No problem related to the treatment of human life in a diversity of contexts can be dealt with in isolation from other crucial problems. There are basic moral issues in common in every decision or policy that relates to human control over life and death. Our Christian bias for life does not mean that life may never be taken, but it does mean that our strong presumption must always be for life against death, and that any instance in which life is taken must be carefully scrutinized. Thus we state a clear moral preference for peace against war, for rehabilitation against capital punishment, for continuation of a pregnancy against abortion. We also recognize that each of these problems requires a more careful analysis than is possible in this general statement.
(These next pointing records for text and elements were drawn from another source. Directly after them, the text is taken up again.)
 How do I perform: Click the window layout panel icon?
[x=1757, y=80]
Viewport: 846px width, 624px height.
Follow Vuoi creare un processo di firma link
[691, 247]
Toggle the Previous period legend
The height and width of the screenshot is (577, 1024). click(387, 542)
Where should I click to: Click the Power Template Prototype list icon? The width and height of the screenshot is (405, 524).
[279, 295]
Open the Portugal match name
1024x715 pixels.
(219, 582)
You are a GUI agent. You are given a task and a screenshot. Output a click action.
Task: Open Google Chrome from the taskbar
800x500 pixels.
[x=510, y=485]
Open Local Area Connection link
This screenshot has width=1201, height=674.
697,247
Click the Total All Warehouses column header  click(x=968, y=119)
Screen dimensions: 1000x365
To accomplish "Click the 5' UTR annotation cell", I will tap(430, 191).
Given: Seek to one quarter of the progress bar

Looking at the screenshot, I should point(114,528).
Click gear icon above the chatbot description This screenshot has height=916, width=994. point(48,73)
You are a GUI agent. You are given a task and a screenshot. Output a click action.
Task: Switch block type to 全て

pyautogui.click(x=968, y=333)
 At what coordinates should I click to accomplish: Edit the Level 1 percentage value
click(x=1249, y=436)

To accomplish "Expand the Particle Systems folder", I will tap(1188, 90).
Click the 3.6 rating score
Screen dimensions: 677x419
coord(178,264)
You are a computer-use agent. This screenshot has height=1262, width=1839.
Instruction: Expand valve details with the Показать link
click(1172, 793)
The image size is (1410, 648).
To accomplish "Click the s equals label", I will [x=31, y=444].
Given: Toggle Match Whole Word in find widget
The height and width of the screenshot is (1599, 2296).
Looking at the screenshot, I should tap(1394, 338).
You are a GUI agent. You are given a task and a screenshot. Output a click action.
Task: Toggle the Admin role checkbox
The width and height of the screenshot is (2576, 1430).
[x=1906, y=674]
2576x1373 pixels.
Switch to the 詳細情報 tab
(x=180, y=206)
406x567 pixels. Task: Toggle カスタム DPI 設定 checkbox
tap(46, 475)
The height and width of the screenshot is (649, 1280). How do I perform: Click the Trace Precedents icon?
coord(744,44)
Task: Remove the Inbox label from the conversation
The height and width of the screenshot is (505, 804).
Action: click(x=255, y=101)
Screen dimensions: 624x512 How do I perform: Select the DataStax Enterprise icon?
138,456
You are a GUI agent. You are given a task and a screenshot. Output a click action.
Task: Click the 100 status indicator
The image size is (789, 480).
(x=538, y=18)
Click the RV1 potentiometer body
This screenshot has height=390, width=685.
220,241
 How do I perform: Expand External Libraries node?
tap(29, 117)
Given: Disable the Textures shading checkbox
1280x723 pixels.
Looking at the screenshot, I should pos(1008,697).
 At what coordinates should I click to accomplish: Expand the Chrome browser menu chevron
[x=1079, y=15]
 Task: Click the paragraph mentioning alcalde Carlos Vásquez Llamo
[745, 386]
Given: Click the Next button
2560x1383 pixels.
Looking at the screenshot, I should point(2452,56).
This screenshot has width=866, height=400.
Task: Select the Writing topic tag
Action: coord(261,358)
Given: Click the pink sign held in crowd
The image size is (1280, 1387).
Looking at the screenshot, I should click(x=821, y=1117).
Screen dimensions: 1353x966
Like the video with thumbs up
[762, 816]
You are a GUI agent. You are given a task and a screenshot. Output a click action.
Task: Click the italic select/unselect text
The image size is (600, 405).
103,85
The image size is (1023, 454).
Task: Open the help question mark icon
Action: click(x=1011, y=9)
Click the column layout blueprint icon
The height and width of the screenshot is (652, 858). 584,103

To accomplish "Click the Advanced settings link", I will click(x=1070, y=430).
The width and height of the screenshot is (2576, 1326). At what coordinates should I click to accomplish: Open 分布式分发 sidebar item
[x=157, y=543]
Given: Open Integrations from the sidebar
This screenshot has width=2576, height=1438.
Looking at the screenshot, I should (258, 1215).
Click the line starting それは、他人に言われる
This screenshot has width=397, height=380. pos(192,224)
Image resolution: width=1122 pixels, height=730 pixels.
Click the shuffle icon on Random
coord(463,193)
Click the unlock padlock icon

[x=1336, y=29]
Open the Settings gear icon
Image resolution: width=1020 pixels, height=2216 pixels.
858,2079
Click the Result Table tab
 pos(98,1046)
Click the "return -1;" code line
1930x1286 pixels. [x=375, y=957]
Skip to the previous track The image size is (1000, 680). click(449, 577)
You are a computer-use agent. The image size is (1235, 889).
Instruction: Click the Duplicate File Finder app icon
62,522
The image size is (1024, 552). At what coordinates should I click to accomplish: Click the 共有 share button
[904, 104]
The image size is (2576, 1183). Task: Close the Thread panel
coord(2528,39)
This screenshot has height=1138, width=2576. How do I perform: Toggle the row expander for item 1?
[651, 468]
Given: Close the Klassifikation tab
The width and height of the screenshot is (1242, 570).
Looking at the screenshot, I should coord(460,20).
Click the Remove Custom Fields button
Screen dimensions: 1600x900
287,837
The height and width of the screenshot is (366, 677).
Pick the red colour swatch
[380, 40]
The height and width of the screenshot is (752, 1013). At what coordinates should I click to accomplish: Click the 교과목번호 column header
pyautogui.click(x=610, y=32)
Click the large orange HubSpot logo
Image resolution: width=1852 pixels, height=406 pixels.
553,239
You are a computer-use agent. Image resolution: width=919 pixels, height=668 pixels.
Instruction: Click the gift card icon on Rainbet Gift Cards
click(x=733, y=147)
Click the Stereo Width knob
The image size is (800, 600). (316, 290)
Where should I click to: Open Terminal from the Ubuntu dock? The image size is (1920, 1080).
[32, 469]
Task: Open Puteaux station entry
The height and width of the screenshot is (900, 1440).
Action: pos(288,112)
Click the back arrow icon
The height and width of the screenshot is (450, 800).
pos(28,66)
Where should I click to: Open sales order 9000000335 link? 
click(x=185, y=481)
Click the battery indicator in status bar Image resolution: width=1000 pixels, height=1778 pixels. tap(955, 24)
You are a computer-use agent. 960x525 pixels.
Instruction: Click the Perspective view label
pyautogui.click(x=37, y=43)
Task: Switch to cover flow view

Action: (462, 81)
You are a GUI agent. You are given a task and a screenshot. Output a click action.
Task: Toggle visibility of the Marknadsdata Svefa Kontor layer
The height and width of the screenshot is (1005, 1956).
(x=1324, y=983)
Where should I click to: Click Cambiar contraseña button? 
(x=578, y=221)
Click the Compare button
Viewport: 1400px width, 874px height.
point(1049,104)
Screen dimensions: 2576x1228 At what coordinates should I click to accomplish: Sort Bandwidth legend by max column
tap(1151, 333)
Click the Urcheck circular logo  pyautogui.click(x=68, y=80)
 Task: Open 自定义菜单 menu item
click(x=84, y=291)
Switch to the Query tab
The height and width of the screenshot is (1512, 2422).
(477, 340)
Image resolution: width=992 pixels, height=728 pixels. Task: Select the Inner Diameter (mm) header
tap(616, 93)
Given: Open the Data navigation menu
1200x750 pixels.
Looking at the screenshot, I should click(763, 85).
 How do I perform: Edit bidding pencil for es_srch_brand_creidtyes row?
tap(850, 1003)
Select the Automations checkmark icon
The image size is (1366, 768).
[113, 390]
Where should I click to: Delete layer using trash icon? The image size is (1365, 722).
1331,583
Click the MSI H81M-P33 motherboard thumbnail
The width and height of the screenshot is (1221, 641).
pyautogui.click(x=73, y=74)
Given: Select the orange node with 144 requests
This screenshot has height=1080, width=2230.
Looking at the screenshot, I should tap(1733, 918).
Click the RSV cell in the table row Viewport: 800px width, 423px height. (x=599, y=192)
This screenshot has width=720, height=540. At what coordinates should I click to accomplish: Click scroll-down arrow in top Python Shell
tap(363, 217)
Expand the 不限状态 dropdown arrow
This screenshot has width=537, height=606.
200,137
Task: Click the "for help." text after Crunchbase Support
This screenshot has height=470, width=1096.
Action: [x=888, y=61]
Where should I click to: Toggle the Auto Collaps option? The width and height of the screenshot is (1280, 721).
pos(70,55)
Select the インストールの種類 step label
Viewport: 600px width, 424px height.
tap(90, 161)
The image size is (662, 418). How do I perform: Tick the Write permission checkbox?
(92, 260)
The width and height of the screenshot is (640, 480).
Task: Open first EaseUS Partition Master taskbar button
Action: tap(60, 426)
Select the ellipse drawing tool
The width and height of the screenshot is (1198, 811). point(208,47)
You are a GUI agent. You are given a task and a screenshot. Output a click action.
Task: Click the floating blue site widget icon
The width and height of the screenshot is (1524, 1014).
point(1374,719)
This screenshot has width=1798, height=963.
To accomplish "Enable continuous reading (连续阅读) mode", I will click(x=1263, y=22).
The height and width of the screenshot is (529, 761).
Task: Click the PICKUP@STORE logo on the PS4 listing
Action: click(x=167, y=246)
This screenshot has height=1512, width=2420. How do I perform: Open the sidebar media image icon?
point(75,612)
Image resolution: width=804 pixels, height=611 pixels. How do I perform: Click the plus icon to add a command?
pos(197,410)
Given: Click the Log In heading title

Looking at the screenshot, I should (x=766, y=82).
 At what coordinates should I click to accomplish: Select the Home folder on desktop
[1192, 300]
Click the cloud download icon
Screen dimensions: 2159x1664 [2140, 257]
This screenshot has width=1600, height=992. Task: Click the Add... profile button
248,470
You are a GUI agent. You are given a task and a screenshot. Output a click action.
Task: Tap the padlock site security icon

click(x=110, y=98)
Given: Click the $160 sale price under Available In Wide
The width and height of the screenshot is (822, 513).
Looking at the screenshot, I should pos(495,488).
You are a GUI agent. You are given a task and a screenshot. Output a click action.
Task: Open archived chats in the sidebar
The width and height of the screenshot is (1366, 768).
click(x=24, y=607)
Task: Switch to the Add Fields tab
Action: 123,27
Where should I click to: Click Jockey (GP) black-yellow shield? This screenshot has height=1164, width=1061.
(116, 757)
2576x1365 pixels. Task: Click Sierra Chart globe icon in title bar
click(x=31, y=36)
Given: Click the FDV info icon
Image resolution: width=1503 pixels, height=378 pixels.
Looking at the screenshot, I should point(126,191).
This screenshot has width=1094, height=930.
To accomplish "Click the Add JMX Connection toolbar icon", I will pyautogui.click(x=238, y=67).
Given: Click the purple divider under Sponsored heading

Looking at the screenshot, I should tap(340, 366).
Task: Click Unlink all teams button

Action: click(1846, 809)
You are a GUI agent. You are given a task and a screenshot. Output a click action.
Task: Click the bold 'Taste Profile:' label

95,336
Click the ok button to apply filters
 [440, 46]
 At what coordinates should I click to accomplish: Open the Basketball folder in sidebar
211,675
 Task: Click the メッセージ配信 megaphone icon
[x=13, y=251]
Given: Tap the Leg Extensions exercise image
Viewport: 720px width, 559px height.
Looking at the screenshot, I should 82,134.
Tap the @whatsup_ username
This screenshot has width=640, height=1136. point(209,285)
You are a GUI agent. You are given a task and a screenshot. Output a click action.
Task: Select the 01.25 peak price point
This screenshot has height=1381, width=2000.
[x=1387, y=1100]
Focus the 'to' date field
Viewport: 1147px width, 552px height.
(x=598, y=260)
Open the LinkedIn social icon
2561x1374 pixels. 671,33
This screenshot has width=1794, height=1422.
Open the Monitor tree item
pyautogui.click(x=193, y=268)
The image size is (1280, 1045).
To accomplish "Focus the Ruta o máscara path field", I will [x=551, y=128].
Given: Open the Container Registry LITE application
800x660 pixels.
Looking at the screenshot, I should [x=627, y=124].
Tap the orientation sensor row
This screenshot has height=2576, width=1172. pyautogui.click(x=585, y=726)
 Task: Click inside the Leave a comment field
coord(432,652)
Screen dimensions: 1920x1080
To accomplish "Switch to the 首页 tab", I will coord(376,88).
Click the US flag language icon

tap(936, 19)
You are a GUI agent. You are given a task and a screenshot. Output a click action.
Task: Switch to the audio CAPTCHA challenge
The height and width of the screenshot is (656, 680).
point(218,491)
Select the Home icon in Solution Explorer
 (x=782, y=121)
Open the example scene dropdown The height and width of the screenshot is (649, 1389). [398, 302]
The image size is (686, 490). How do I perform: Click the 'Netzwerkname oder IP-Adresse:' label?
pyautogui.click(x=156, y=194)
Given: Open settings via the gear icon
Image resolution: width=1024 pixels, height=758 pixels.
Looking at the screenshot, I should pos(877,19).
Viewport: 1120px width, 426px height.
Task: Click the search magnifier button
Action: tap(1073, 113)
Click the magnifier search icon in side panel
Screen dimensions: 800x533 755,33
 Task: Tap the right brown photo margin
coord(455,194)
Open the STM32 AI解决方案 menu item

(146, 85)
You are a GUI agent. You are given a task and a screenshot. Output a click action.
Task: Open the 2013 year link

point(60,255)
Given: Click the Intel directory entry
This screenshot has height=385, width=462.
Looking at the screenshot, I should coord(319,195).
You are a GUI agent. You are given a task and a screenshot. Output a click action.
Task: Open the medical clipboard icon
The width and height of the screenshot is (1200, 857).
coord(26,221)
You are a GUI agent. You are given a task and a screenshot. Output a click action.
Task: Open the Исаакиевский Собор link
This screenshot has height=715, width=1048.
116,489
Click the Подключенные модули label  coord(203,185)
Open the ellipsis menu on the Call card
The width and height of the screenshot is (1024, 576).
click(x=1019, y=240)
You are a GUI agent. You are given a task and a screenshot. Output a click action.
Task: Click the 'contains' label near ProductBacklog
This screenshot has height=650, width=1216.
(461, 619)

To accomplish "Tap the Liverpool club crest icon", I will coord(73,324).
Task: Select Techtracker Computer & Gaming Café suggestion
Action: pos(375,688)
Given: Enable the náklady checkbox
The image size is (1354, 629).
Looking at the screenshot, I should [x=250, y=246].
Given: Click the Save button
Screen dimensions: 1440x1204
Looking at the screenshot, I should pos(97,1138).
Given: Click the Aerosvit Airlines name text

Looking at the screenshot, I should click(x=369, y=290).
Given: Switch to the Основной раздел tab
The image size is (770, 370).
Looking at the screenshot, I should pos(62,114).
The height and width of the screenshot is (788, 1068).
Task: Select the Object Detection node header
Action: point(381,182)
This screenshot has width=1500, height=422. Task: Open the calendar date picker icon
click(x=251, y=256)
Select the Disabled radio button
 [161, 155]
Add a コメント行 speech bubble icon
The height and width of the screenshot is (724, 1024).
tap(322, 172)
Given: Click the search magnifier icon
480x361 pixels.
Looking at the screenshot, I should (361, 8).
Our attempt to view all of these issues within one basic ethical framework, however, forces us to remain conscious of their necessary interrelatedness. A strong moral commitment opposing abortion, for example, cannot consistently be linked with a cavalier attitude toward killing in warfare or capital punishment. Every occasion in which human life is at stake requires thorough discussion of such questions as just cause, just attitude, just means, and just ends. We Christians dare not evade our role in that discussion.
A Final Comment: A Call to Commitment
Beyond the issues we have explored in this statement are other questions of a broader nature which we cannot even attempt to answer now. Many of them involve the choosing of priorities. We realize that our own future, as well as the future of human life on this planet, will be radically affected by the priorities we individually and collectively choose now and in the near future. We do not expect that our statement will have made such choices any easier, but we hope to have demonstrated the necessity of placing all of these choices within an ethical framework which emphasizes the value of human life within the larger community of life.
We are convinced that our failure to deal effectively with many of the compelling issues involving life and death today is not so much because we lack the ability but because we lack perspective, knowledge, motivation, and determination. If we have prompted Christians to ask not only what they should do, but why, we will regard our work as having been worthwhile.
In full realization of the difficult choices with which we are confronted, we affirm with new resolution our trust in God, our creator, judge, and redeemer. We commit ourselves to nurturing an awareness of our radical dependence upon God as the source and sustainer and renewer of life. We also commit ourselves to fostering an awareness of the necessary interdependence we have with one another and with all creation. We pledge ourselves to act in accord with this awareness and invite others to do the same.